* Task prompt *
Nothing but the pictures should be left out when the entries below are duplicated.

Segment Start: Input for this task

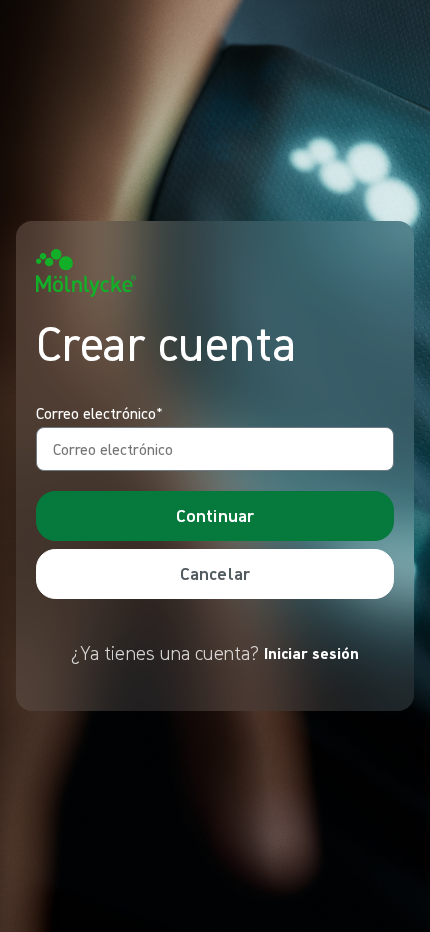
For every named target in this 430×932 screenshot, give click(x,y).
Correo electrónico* (99, 414)
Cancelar (215, 573)
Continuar (215, 515)
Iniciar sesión (311, 653)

Segment End: Input for this task

* Result of the task *
For every named target in this 430×932 screenshot, give click(x,y).
Correo electrónico* (99, 414)
Cancelar (215, 573)
Continuar (215, 515)
Iniciar sesión (311, 653)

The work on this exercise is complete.